The Catholic Bishops Conference of Papua New Guinea and the Solomon Islands has cautioned authorities responsible for the COVID-19 crisis management in Papua New Guinea not to neglect the immediate impacts and general outflow of primary services in the country.
They say a strong and effective crisis management strategy that puts people and citizen first is needed.
They added they have observed gross abuse of power and many rights violated for ordinary citizens in PNG during the first wave of the pandemic and it continues to hit on harder on economic and general health and wellbeing of citizens and migrants residing in PNG.
Other issues include;
- Thousands of families are financially insecure and many more face food security concerns with loss of jobs particularly in the tourism industry and extraction industries.
- Health grants from NDOH not matching the current demands of primary health care particularly for Christian Church Health Services and major hospitals and referral centres.
- No backstop/social security for families who are forced to cease SMEs
- Lack of monitoring of Extractive industries – and other corporate companies overworking and underpaying their employees during those high burden times when job insecurity was high and many other examples.
While applauding the Marape Government in their response during the first wave last year, the Conference believed sufficient financial resources were donated and must not be used to fight COVID-19 but also improve the health system in PNG.
However, observed the opposite in the last 12 months.

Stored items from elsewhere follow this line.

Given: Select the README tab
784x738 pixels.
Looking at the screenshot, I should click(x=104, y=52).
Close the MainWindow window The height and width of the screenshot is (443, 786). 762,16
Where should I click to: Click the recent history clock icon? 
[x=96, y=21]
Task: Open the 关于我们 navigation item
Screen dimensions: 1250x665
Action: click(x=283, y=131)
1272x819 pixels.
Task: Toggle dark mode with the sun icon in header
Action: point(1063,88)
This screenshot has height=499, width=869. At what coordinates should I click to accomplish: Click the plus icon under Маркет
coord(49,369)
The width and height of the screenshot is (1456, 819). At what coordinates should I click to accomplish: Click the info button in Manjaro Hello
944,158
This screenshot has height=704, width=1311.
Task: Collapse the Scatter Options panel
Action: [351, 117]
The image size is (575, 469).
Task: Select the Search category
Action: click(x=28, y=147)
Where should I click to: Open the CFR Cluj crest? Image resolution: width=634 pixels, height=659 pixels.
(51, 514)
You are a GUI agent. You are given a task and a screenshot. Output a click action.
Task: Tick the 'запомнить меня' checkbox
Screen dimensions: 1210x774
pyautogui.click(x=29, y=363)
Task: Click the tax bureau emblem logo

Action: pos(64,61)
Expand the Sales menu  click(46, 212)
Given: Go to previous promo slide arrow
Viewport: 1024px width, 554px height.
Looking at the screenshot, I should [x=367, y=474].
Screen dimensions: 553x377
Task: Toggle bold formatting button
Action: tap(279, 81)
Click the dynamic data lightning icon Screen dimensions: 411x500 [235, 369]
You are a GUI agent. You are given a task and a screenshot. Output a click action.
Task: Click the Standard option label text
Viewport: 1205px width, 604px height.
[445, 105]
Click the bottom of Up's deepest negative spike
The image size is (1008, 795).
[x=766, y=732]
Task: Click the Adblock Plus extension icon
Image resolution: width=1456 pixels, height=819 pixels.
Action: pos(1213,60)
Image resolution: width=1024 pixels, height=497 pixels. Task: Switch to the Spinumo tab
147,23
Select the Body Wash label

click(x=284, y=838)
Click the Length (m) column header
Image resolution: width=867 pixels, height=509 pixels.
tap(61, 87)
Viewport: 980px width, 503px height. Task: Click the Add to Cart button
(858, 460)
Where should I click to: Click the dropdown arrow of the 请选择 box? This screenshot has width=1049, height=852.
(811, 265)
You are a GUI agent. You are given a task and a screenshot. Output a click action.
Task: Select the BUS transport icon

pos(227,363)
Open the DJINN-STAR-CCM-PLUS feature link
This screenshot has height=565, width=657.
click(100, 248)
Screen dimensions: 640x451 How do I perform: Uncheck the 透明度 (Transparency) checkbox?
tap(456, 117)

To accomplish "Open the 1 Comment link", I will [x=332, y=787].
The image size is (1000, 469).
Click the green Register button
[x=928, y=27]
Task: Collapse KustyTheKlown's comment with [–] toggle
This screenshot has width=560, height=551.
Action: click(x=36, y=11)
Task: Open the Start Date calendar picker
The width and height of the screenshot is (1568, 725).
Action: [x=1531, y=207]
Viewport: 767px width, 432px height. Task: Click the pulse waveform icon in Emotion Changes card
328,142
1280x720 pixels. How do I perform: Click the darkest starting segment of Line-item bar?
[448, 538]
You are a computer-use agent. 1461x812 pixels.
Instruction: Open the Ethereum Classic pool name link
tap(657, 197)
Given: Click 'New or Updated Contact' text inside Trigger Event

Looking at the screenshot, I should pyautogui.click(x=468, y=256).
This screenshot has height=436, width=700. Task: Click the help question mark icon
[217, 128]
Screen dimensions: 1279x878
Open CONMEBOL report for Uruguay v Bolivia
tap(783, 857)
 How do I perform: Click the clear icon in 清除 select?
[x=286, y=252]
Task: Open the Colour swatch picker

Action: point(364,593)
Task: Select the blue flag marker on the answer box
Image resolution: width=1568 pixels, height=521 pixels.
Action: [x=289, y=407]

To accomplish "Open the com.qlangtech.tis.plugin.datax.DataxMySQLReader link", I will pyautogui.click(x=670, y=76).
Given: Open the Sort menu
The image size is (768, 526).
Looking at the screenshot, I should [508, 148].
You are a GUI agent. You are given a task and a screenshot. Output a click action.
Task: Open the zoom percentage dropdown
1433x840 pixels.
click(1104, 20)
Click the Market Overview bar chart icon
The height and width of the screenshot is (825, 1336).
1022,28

“Our public health services are declining at the expense of Covid-19 either through complacency or distorted priorities.”
The Conference appeals to the National Department of Health and appointed Covid Controller’s Office to work together with key service providers, business houses, and human rights movements and not take light of the matter.
“Be realistic and practical and not react with panic. Restrain from over politicizing a public health issue as it has already costed this country a lot.
“Let us redirect whatever financial resources we have to salvage our declining public health needs to balance the treatment, care, and prevention of other lifestyle and healthcare concerns that are equally important to our immunity.”